» Task item: Without any pictures, reproduce exactly the lines running from the line containing "You are a GUI" through the end of the entries.

» Listed entries:
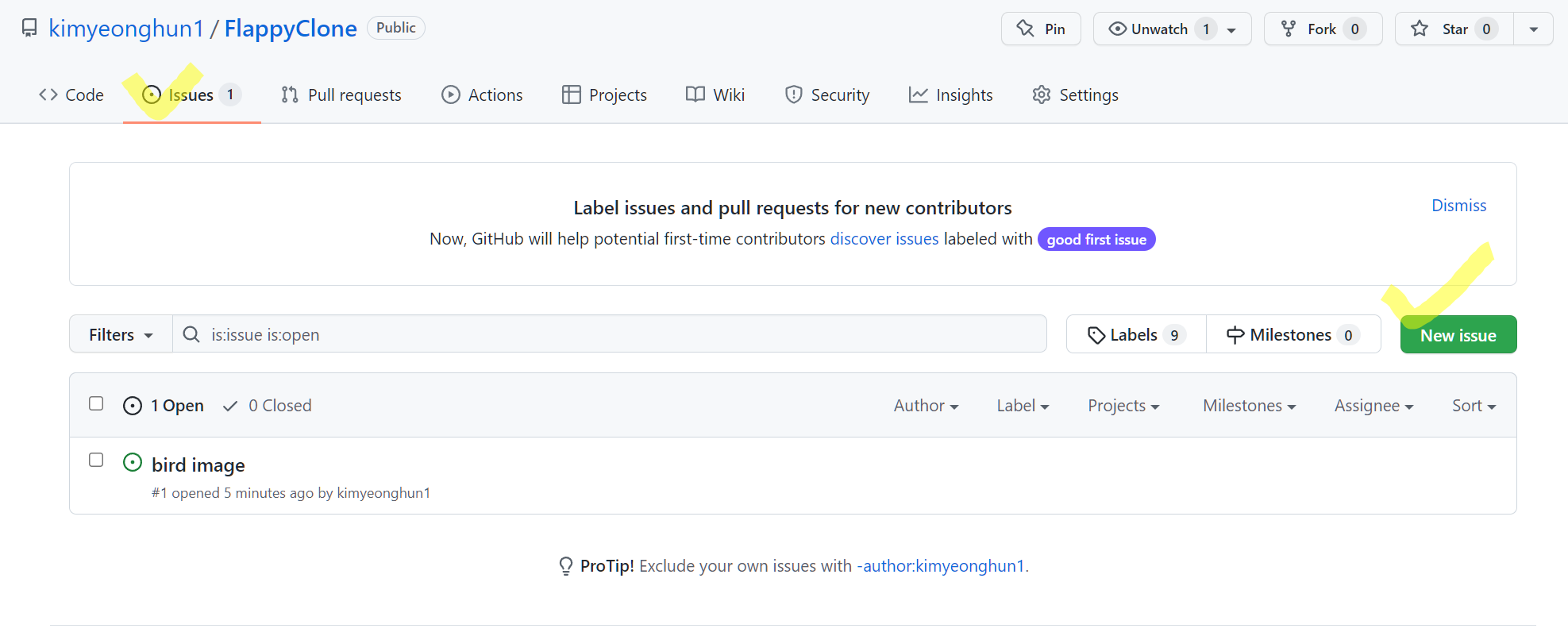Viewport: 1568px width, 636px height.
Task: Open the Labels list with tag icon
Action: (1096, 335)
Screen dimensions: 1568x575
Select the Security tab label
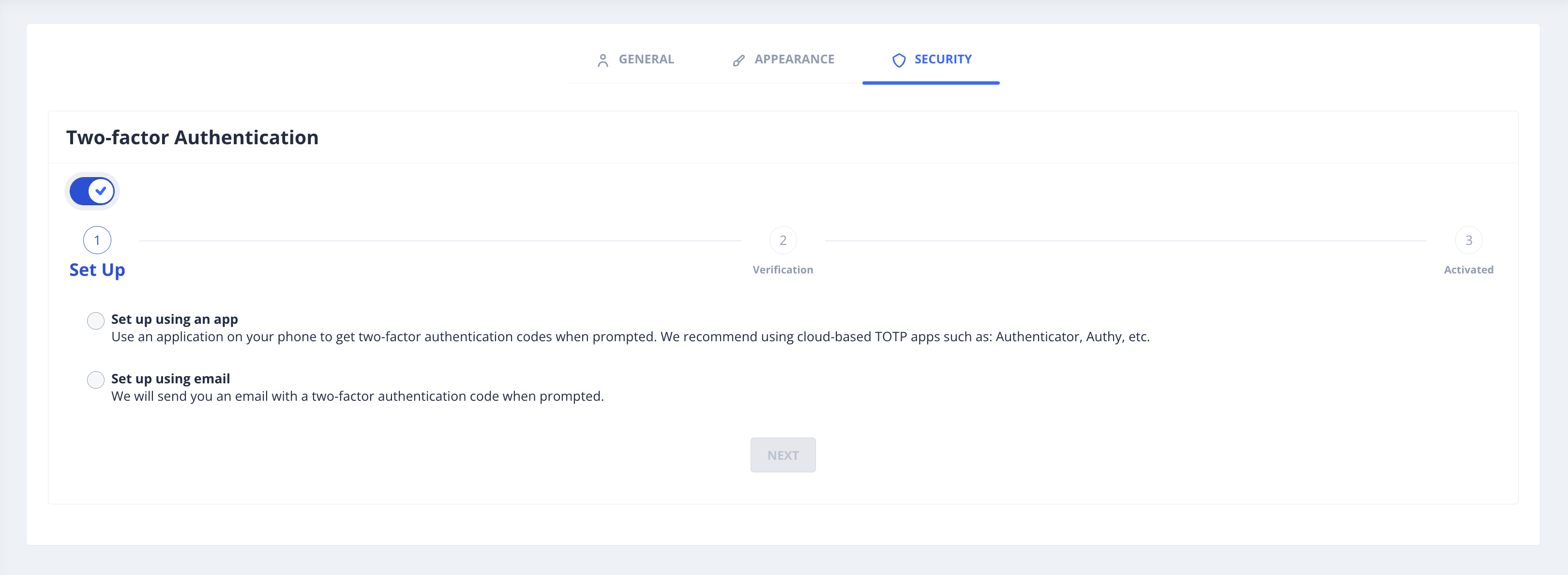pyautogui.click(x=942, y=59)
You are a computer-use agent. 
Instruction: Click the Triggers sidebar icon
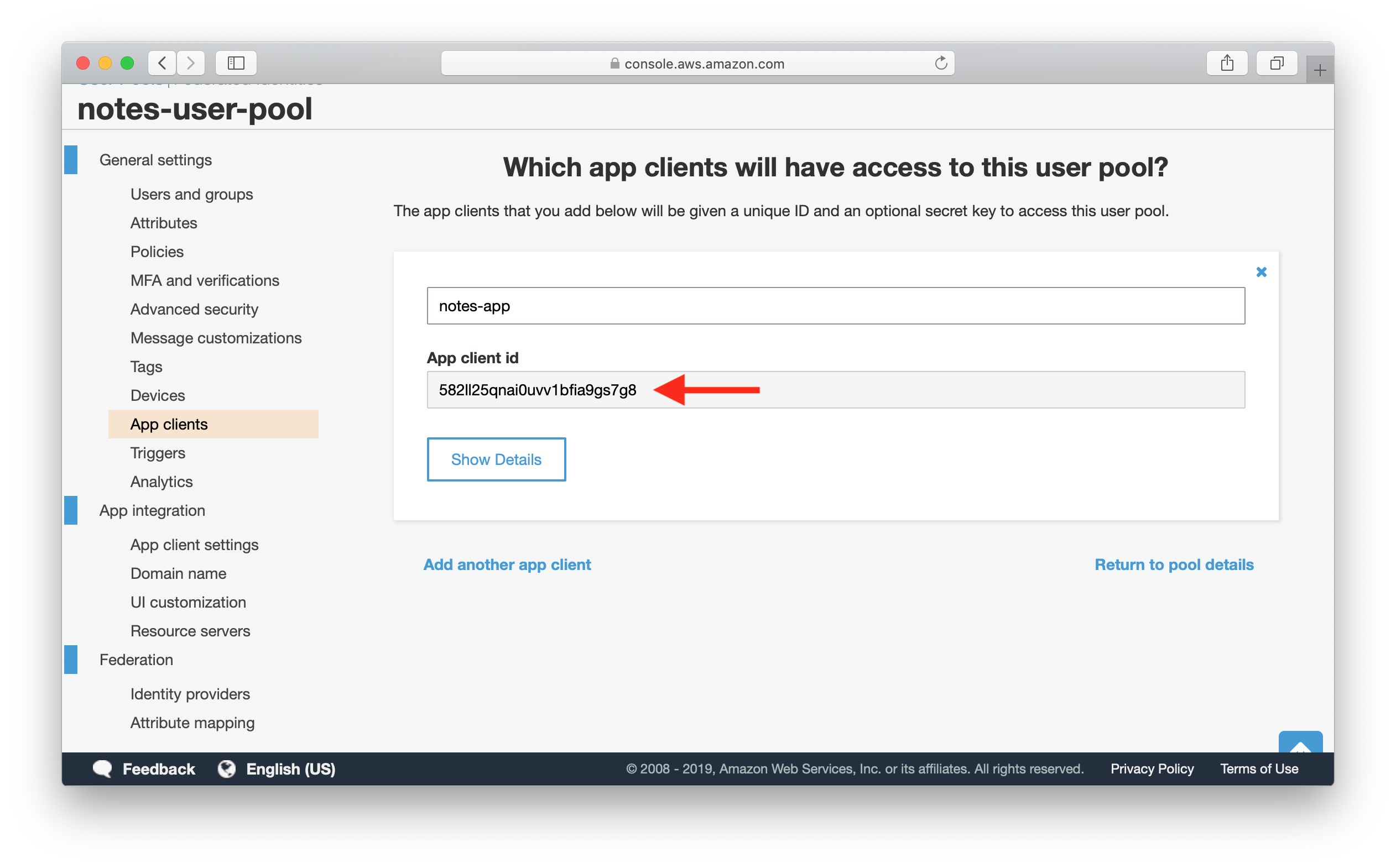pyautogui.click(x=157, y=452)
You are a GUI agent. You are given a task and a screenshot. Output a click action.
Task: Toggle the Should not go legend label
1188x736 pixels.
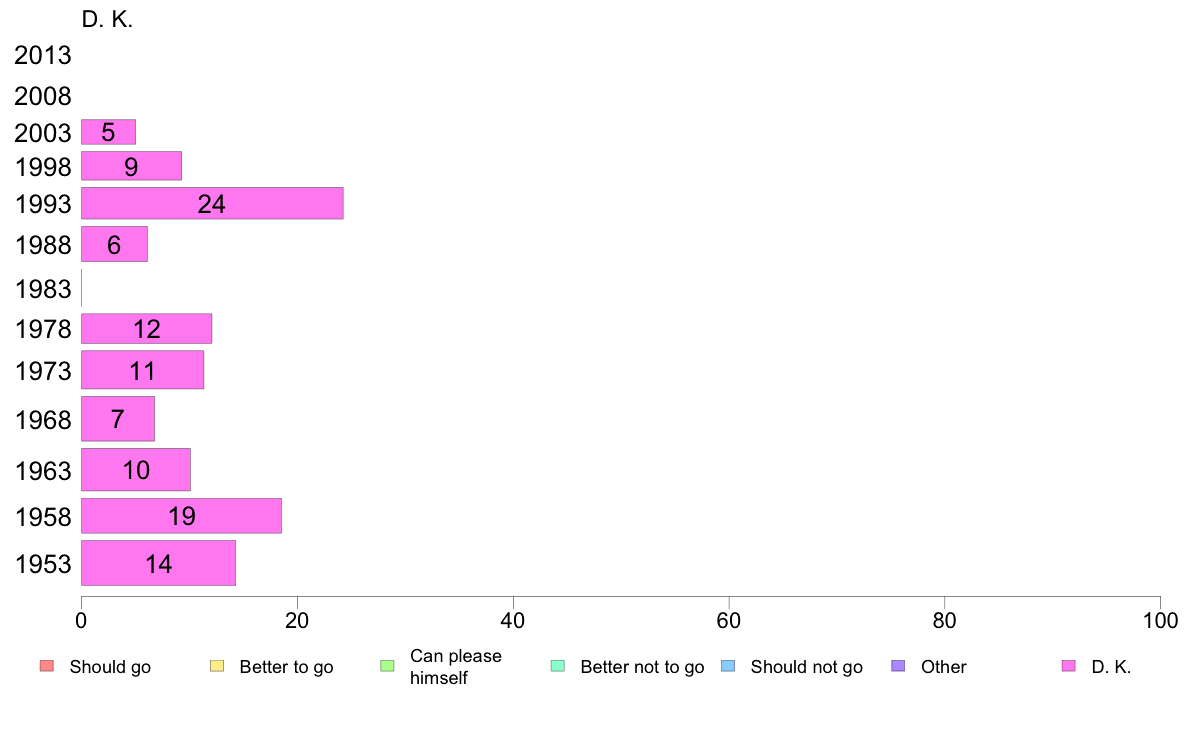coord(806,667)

» Exercise response:
You are a GUI agent. You are given a task and a screenshot. Output a click action.
Task: Toggle the Should not go legend label
1188x736 pixels.
coord(806,667)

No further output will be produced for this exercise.